How the Just-in-Time inventory model may benefit animal feed manufacturers
The animal nutrition and feed industry is worth an annual £4.4bn to the UK economy. The UK has approximately 200,000 animal feed businesses involved in importing, producing, handling, storing and distributing animal feed.
Animal food production is not only important to the welfare of our pets and livestock, but also critical to the human food chain, it has implications for the composition and quality of livestock products such as milk, meat and eggs that people consume.
Traditionally manufacturers have forecasted demand for their products into the future and then have attempted to smooth out production to meet that forecasted demand. At the same time, they have also attempted to keep everyone as busy as possible producing output so as to maximise “efficiency” and reduce costs. This type of production involves holding high inventories, often tying up space and cash flow.
Storing raw materials and finished goods for any length of time in any business can lead to high storage costs, an increased head count to manage the storage and the implementation and management of storing processes. Storage can also create losses such as accidental damage, handling damage, obsolete stock and issues due to poor rotation.
It is not just a matter of acquiring space and implementing procedures to store the goods, it is a far more complex issue and may contribute to rising costs in terms of inspection, prevention and control further down the supply chain and accounts for some of the biggest losses to animal feed production.

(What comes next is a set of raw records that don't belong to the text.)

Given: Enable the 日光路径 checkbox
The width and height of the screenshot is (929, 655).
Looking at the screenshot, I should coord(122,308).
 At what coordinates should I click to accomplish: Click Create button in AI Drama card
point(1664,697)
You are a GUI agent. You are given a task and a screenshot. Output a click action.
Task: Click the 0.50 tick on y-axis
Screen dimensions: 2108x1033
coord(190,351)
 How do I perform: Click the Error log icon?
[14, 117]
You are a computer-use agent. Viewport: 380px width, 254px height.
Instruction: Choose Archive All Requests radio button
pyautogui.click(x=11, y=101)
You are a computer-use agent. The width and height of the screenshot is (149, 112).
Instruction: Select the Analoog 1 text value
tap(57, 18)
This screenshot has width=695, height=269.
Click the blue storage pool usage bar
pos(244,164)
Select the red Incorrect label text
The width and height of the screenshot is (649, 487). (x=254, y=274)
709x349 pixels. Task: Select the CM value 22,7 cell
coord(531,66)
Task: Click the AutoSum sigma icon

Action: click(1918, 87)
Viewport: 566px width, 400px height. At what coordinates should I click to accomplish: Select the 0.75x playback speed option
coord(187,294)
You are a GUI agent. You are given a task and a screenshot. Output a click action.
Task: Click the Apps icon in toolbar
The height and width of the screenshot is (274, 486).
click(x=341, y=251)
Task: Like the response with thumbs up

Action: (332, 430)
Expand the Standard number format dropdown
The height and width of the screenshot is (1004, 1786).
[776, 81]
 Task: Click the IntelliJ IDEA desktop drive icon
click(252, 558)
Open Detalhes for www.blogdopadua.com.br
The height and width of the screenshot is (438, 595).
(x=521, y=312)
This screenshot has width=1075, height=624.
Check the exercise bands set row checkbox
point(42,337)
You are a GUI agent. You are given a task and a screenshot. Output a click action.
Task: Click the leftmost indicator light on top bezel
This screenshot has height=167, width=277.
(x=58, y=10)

In the case of animal feed, losses fall under the main categories of: weight loss; quality loss – which can lead to health risks such as contamination, and economic loss.
Standards of animal feed production in the UK are extremely high and manufacturers have to adhere to strict guidelines, polices and regulations, so if product is stored, economical losses occur in the management, inspection, prevention and control of the feed to maintain the required standards.
In order to minimise these losses during storage, strict control must be taken of climate, hygiene, humidity, oxidisation, chemical changes in the atmosphere, turnover and rotation, traceability and the physical stacking of goods; all of these controls contributing to increasing costs.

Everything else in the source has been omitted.